- [Task brief]
In the records that follow, find each line with "agent" and pull it out.

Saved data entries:

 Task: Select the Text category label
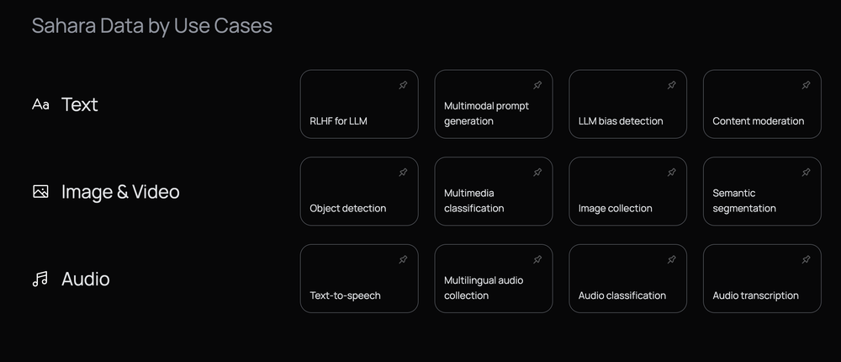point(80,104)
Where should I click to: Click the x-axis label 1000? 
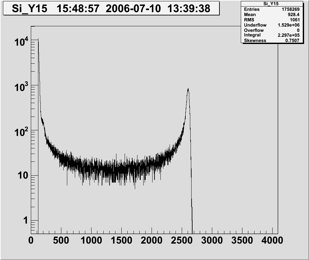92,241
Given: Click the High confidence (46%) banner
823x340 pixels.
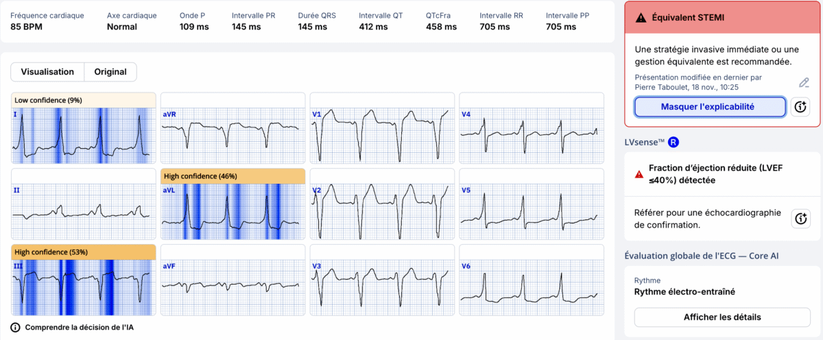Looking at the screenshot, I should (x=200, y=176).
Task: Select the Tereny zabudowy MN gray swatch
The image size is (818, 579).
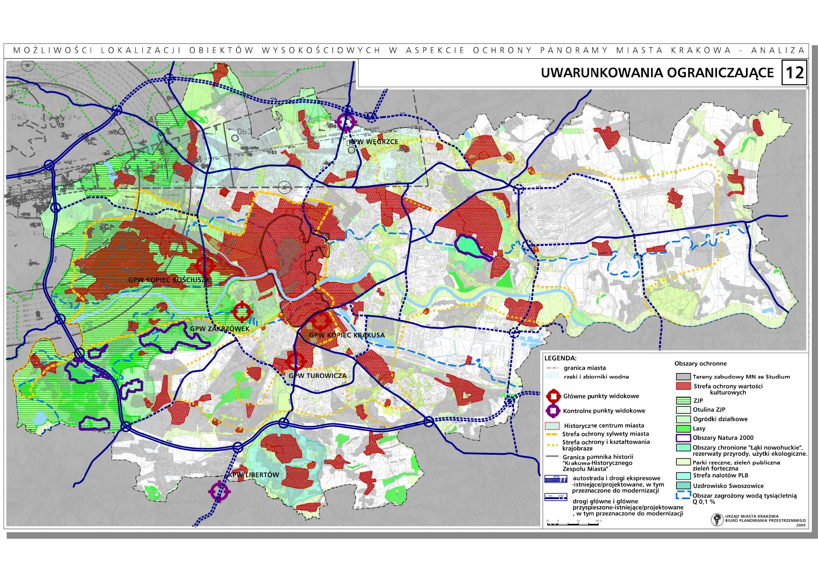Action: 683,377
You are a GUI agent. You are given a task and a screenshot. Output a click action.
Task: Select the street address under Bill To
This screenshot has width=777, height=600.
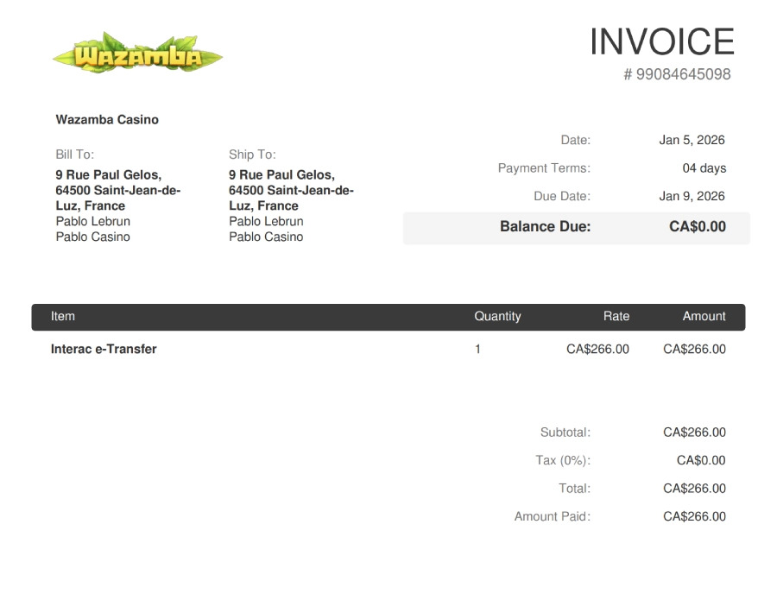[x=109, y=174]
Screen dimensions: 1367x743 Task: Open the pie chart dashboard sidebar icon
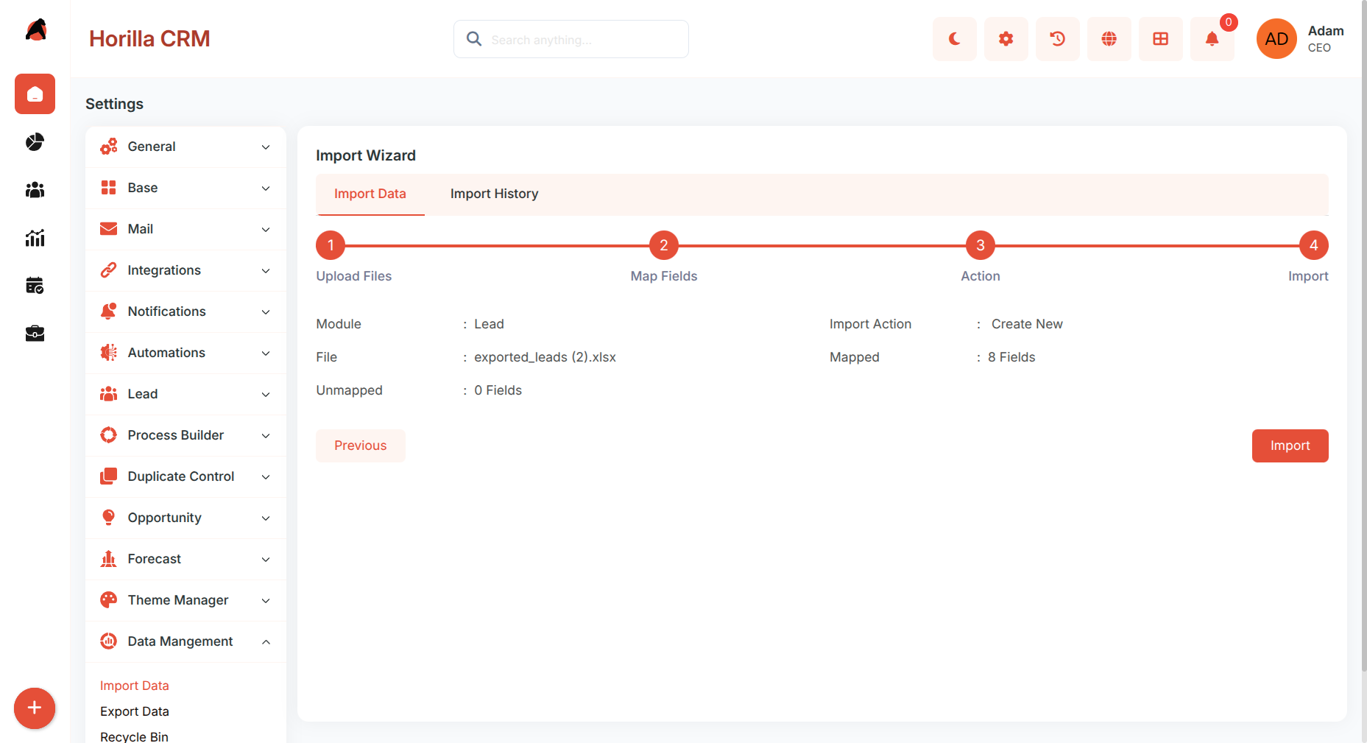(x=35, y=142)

* * *

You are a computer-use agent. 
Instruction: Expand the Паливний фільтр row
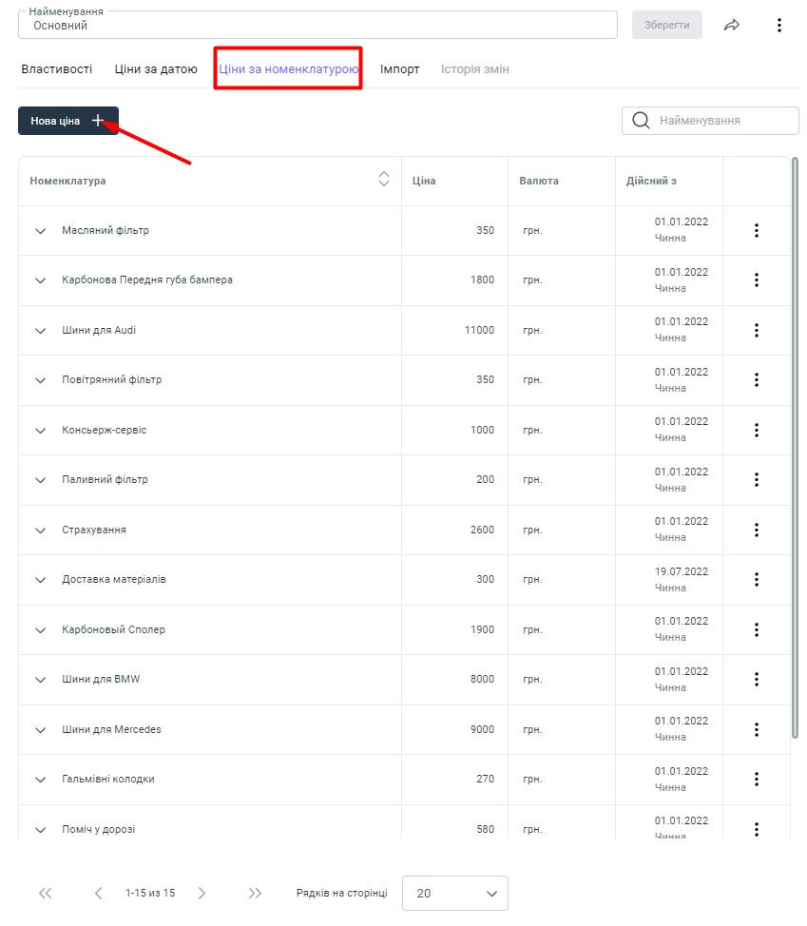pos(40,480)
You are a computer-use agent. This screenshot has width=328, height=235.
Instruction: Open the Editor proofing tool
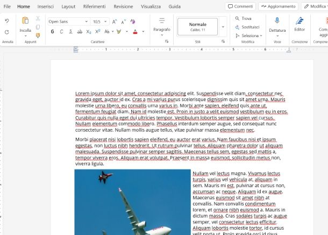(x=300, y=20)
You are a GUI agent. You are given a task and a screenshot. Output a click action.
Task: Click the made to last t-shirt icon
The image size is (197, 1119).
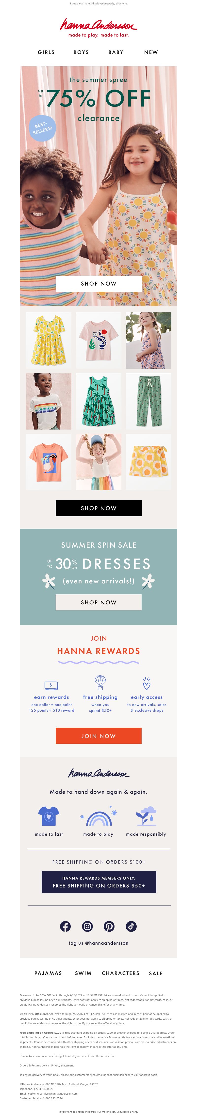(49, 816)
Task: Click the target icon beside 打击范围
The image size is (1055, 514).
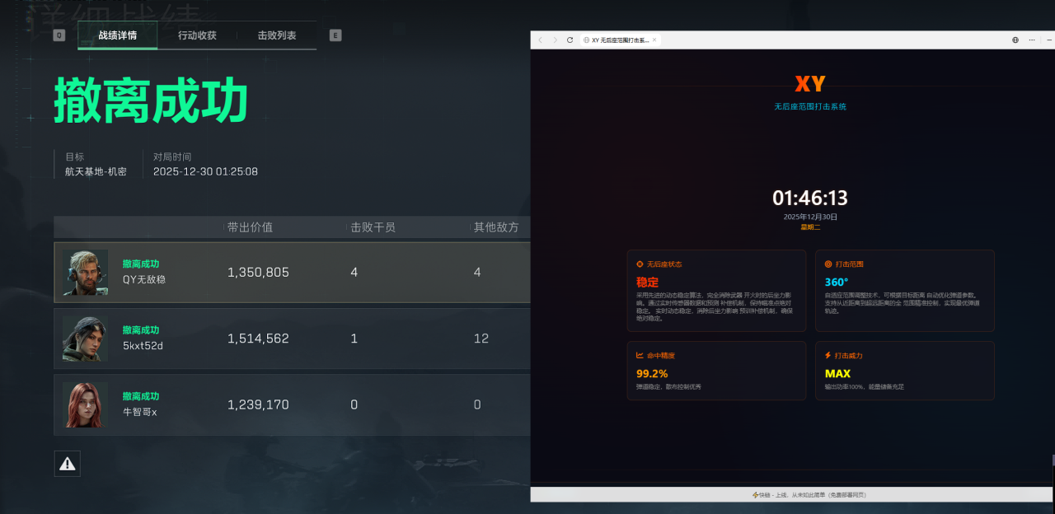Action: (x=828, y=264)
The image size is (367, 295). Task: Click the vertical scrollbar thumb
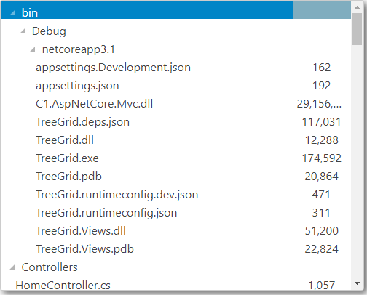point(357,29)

- [Task output]
You are a GUI agent. You are given a task and a screenshot. Output a click action.
You are a computer-use agent. 
You are a computer-use agent. This screenshot has width=328, height=235.
You are a GUI agent. You are given a task and a screenshot. Output a click action.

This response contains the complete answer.